Sikhala wrote a letter from prison recently vowing not to give up his struggle to emancipate the people from Zanu PF dictatorship.
“No matter the adversities, the liberation of our people from oppression and persecution cannot be postponed any further . . . Even if I die in the concentration camp called Chikurubi Maximum Prison, dear Zimbabweans remember me. Remember that it is because of our freedom, happiness and liberty that has (sic) been robbed from one generation to another, that I met my fate. I promise I will never be silenced until we all enjoy our nationhood.”
These are the kind of yesteryear words associated with nationalists fighting for Africa’s independence against colonial rule in the 1960s and 1970s.
Let’s look at it this way: Is Sikhala giving himself an aura of importance he hasn’t got? This question may sound “unrevolutionary” to those who have taken it upon themselves to fight the Zanu PF system. But imagine if it were MDC-Alliance president Nelson Chamisa being treated this way by the courts? I can bet the streets would be full of people demonstrating day and night for his release.
Could it be the ruling Zanu PF party and the Zimbabwe Republic Police have noticed that Sikhala is all bark and no bite and have planned, by his continued incarceration, to show him just how unimportant he is!
His plight has shown he is unimportant to his constituency and to the people who would have been expected to join him in his acts of defiance. Very importantly he is unimportant to the political party of which he is vice-chairman which has remained silent in the face of his incarceration.
When he finally emerges from Chikurubi, he will very likely realise he has no allies and that he is the lone wolf trying to tackle head on a whole monolithic edifice called Zanu Chiororo. That aloneness will break his heart.
Chamisa vs Bobi Wine
But why is Chamisa so quiet in the face of the persecution of someone so high in the hierarchy of his party? Many have said this is due to sheer cowardice on his part.
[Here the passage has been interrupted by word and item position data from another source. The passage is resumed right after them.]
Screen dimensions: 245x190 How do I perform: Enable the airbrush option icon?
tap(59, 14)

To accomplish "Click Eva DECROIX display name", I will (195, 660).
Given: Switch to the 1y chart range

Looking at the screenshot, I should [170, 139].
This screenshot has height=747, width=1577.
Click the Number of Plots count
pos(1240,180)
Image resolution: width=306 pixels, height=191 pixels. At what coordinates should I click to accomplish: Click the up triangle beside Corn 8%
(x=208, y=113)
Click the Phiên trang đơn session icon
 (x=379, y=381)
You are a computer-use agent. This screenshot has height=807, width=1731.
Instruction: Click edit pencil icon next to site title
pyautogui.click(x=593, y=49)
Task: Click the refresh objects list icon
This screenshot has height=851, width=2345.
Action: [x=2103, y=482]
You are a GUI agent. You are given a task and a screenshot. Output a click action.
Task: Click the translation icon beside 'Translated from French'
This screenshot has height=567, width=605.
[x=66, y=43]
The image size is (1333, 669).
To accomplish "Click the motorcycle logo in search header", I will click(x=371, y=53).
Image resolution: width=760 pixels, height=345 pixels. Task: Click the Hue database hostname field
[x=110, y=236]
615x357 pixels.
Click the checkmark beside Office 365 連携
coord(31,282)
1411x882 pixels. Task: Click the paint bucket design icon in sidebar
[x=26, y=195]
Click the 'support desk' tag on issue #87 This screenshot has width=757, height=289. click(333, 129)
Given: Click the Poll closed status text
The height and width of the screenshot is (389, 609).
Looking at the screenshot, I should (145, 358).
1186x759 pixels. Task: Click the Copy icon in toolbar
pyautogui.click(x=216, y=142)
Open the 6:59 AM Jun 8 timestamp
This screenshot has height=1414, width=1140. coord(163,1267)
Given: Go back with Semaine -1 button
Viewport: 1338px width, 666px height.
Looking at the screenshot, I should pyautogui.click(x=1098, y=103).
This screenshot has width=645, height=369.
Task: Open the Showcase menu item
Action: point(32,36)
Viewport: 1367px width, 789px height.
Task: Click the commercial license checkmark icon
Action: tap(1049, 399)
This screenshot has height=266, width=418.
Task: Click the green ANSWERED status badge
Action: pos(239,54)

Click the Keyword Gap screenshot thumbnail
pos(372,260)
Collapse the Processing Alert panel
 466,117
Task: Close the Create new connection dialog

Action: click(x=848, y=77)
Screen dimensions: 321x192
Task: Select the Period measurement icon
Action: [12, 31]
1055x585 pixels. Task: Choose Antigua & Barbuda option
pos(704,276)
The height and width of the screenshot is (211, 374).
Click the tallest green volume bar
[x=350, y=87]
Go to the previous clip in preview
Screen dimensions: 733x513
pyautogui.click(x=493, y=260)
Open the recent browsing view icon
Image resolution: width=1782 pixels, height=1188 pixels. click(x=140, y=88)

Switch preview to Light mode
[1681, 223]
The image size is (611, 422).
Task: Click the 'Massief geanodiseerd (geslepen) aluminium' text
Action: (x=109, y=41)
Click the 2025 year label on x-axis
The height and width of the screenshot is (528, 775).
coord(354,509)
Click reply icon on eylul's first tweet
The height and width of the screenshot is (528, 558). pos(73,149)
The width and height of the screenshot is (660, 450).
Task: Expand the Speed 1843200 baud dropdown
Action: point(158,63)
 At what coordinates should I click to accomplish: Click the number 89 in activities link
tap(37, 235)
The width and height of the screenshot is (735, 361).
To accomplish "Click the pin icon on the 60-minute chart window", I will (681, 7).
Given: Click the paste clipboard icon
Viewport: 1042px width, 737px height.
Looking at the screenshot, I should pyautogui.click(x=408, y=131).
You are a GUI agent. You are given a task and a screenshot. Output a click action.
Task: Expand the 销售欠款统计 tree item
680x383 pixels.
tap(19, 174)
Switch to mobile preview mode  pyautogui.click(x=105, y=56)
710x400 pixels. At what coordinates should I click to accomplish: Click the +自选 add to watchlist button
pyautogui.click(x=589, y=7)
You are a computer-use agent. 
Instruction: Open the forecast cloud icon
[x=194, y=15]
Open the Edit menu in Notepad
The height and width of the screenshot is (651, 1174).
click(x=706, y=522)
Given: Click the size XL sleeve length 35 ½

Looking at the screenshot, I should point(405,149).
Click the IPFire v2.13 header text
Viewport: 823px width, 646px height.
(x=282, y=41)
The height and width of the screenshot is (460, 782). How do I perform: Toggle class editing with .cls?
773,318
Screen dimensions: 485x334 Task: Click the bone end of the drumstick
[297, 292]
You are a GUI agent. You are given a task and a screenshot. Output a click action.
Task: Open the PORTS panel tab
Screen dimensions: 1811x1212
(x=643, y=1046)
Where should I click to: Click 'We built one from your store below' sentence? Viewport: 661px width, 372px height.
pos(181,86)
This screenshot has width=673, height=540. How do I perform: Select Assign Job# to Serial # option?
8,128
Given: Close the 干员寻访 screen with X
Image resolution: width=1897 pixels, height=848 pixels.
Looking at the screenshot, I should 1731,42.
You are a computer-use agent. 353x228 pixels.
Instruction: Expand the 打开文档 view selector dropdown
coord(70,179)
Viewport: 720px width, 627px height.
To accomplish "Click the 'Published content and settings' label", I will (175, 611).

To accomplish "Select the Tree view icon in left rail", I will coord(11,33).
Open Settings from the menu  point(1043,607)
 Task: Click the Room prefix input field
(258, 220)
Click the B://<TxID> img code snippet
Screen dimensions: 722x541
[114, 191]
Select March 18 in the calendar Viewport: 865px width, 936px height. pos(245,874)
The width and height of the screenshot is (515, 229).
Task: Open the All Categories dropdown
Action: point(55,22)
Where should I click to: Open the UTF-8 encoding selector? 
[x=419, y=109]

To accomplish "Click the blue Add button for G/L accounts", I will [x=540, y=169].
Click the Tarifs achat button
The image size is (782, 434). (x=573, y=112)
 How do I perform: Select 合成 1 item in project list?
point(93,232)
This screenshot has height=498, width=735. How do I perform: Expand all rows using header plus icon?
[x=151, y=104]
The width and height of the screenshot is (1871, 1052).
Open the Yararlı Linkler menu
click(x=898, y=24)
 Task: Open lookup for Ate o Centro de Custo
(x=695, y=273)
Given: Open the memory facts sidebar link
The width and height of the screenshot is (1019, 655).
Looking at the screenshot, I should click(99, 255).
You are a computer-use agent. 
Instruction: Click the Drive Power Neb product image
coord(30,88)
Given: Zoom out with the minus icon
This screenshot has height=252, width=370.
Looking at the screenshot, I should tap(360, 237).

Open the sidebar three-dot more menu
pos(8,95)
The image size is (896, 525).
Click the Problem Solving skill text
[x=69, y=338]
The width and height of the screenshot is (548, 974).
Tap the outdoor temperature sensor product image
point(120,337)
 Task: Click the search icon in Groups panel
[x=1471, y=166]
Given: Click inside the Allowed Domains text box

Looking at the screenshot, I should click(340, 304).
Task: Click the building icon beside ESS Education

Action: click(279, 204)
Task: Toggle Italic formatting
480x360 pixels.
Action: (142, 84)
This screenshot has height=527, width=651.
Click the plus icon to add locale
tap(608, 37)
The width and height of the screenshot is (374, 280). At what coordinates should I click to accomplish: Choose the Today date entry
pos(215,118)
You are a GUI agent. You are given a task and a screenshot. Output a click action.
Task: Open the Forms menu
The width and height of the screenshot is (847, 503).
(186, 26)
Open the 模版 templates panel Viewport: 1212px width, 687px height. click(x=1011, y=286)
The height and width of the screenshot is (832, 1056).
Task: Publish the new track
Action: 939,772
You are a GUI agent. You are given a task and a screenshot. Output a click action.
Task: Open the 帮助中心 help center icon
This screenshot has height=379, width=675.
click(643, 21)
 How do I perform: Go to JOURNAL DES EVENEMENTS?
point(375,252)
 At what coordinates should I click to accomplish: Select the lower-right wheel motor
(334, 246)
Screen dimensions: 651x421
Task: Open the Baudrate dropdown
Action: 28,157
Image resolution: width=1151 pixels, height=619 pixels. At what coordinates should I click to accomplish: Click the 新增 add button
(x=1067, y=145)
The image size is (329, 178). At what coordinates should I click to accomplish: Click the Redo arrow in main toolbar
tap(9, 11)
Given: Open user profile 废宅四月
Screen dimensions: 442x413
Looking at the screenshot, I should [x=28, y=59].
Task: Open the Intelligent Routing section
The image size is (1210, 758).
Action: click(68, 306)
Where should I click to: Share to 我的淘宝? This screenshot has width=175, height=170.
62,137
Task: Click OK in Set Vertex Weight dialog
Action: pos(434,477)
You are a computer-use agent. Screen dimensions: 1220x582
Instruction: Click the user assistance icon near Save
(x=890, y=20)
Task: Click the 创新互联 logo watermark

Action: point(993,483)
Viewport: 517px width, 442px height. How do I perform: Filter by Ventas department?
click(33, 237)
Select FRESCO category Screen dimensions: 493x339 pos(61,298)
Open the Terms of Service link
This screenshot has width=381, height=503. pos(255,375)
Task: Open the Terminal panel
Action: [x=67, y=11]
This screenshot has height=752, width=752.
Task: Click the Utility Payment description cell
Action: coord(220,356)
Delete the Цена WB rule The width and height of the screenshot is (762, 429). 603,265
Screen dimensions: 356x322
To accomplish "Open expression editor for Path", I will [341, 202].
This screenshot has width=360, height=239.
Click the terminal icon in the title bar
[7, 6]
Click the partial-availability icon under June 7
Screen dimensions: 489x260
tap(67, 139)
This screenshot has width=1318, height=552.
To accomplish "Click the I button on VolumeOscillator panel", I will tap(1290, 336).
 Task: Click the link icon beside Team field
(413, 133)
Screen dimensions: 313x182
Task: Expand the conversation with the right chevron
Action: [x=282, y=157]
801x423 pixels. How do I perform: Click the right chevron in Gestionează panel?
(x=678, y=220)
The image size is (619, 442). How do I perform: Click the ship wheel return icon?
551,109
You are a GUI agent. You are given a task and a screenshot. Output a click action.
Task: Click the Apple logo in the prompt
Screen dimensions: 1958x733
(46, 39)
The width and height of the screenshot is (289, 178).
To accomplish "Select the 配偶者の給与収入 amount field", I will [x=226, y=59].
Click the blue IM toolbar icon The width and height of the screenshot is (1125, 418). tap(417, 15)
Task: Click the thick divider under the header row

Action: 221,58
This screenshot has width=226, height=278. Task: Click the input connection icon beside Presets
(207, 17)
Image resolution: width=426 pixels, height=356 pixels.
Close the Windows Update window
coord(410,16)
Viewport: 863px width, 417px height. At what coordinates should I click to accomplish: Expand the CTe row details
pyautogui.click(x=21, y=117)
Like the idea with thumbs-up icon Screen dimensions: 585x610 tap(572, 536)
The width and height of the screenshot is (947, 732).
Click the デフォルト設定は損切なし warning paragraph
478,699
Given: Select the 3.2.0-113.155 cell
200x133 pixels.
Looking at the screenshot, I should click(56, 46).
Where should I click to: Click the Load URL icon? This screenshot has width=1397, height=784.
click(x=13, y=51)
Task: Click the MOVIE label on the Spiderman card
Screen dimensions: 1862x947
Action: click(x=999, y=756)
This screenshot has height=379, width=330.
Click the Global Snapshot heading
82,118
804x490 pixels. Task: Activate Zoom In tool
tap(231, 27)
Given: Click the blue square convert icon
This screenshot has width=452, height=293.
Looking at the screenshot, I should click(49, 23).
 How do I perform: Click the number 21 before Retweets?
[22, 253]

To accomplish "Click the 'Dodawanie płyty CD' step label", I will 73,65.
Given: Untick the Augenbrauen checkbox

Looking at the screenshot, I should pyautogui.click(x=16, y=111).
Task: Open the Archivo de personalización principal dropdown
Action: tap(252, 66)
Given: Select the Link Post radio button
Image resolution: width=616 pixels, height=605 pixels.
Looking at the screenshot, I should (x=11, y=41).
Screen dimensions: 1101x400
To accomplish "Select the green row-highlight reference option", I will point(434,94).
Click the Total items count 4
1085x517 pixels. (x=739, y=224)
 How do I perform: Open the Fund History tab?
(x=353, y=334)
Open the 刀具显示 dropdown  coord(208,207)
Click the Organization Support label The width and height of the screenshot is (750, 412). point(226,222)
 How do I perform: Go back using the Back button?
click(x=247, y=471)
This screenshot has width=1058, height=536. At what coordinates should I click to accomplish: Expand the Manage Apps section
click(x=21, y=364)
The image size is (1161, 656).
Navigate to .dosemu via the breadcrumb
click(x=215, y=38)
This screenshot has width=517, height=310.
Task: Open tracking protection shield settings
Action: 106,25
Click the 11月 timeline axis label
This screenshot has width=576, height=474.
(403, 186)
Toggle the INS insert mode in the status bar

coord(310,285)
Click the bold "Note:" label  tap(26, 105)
He is afraid to lead from the front and go on the streets to demonstrate his support for his comrades. His party spokeswoman Fadzayi Mahere was also locked up recently and then released on bail. Chamisa didn’t raise as much as a finger to protest her persecution.
While important cadres of his party were crying for his voice, his counterpart and comrade in Uganda was leading from the front, taking head on the military and the police on the streets meeting intimidation, arrest and political violence as he campaigned in the presidential election. Bobi Wine showed the world what it really means to lead from the front.
Not our Chamisa! He is happy to just sit there and watch the drama as it unfolds and his party as it unravels.
Because of this another school of thought has emerged. Some say Sikhala poses the greatest threat to Chamisa’s leadership of the party. MDC-Alliance funders are alleged to have got fed up with his docile approach to the problem.
They want action, they want people to go on the streets and demonstrate like what the Ugandans did under Bobi Wine. They think Sikhala alone in the MDC-Alliance outfit is capable of leading such a revolution.
They say Chamisa is aware of this; aware that Sikhala is about to pull the rug from under his feet. So Chamisa would rather have Sikhala rot in Chikurubi than fight for him to be released.
Chamisa has the charisma and the crowd-pulling power that Sikhala so woefully lacks. His detractors say he is afraid to lend the crowds to Sikhala because that way he would be shooting himself in the foot. He is keeping his crowds with the hope that they will vote for him in 2023 when the next round of presidential polls comes along.